Gringo Honeymoon is Keen's fifth album since his 1984 Philo debut, No Kinda Dancer . Each contains a couple of gems, a couple of clunkers, and at least a couple of country clichés turned sideways. Now in his late 30s, Keen has discovered a deeply nuanced writing voice over the course of a decade. The down-home nostalgia of his early songs eventually gave way to some of the most dramatic outlaw music ever written, and bittersweet leaving songs made way for unadorned, clear-eyed meditations on loneliness, marriage, and wasted time that sound as candid and honest as photos shot late into a dysfunctional family picnic.

Last year's A Bigger Piece of Sky , Keen's cathartic exploration of loss, regret, and violence; the album's bitter central refrain--"'cause they'd just as soon blow you away"--lodges like gristle in the national soul. Gringo Honeymoon 's mood may be less mordant but its truths are equally unsettling. At its heart is an eight-minute "Lonely Feelin'" that hits rock bottom before launching into a slowly spiraling, epiphanic guitar duet. Another type of magisterial misery lies in the title track, whose honeymooners cross a Styx-like Rio Grande to plant the seeds of their marriage's demise. The album ends with about the loneliest, most universally applicable c&w chorus I've ever heard, delivered as an aging protoslacker's coulda-been lament: "I am guilty of a dreadful selfish crime/I have robbed myself of all my precious time."

While crafted to a Texas T, Keen's less personal material--the Mexicali melodrama of "The Raven and the Coyote," the O. Henry turnaround of "Lynville Train," or his buoyant cover of Steve Earle's "Tom Ames' Prayer"--lacks the epic swing of, say, "Think It Over One Time," in which a perhaps too-clever lover makes a last-ditch effort to keep his "little girl" from ankling with suave pleas like, "I've read a thousand books/I've been behind the wheel/I've known you all my life/But still I can't feel how you feel."

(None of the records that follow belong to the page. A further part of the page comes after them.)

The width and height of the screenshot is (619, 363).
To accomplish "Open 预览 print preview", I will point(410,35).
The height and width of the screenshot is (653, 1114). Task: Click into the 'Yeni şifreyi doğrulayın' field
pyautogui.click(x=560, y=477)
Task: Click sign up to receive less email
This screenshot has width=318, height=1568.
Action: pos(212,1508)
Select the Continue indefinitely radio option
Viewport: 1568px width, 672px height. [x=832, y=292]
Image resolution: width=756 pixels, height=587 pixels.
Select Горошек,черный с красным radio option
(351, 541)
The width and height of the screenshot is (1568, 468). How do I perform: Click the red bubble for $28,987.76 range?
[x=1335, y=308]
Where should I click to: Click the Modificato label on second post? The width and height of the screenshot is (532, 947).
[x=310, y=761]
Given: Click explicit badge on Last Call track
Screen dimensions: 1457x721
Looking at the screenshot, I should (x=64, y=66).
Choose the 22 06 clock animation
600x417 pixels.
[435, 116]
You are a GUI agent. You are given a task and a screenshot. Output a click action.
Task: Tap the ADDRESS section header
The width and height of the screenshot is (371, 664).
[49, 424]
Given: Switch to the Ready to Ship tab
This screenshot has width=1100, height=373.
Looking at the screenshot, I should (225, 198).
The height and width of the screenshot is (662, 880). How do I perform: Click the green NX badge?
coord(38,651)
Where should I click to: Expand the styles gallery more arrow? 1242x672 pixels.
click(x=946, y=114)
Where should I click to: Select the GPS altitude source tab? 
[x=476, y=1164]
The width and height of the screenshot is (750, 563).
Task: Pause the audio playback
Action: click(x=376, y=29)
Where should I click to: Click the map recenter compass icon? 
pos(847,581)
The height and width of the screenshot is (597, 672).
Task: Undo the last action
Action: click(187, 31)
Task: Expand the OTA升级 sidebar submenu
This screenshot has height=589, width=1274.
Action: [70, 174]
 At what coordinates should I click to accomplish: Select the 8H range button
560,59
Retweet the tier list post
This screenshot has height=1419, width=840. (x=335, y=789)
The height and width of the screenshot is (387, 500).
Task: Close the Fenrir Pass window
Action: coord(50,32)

With the possible exception of the throwaway "Barbeque" (hey, it's a 53-minute country album for godsake), nothing on Gringo Honeymoon lacks wit or deep appreciation for what makes country tick--especially its comic reprieve, the brilliantly inebriated "Merry Christmas From the Family," the trash-perfect chorus of which goes, "Send somebody to the Quik-Pak store/We need some ice and an extension cord/A can of beandip and some Diet Rite/A box of Tampons and some Marlboro Lights". Pure poetry, in my opinion. Nope, Robert Earl Keen may not be from Lubbock. But he sure makes me wonder what else is going on in Bandera.